Rudrabha / Lip2Wav

This is the repository containing codes for our CVPR, 2020 paper titled "Learning Individual Speaking Styles for Accurate Lip to Speech Synthesis"
MIT License
692 stars 152 forks source link

Teacher forcing on TIMIT and GRID dataset #29

Open hjzzju opened 3 years ago

hjzzju commented 3 years ago

Hi, I want to know how to set teacher forcing in GRID and TCDTIMIT dataset. The same as lip2wav dataset? teacher forcing decay from 29000 steps?

Rudrabha commented 3 years ago

You can decay it earlier. Start from 1000 steps or something similar. You may decay within 10,000 steps and then let it train without teacher forcing for sometime.

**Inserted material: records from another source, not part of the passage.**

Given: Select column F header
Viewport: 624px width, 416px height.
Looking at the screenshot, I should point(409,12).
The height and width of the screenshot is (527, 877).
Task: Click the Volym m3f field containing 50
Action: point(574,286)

Domhnall-Liopa commented 2 years ago

Hi,

With tacotron_teacher_forcing_mode="constant" during training, the teacher forcing ratio is never decayed and always stays at 1. Then in synthesizer/models/helpers.py the following code is used to select the groundtruth or output of the previous time-step:

next_inputs = tf.cond(
      tf.less(tf.random_uniform([], minval=0, maxval=1, dtype=tf.float32), self._ratio),
      lambda: self._targets[:, time, :],
      lambda: outputs[:,-self._output_dim:])

Since the ratio is always 1 and never decayed, the decoder is just passed in the groundtruth of the previous time-step for the entire training. Is this expected? Should there be a switch at some point so the outputs of the previous time-step are passed during training?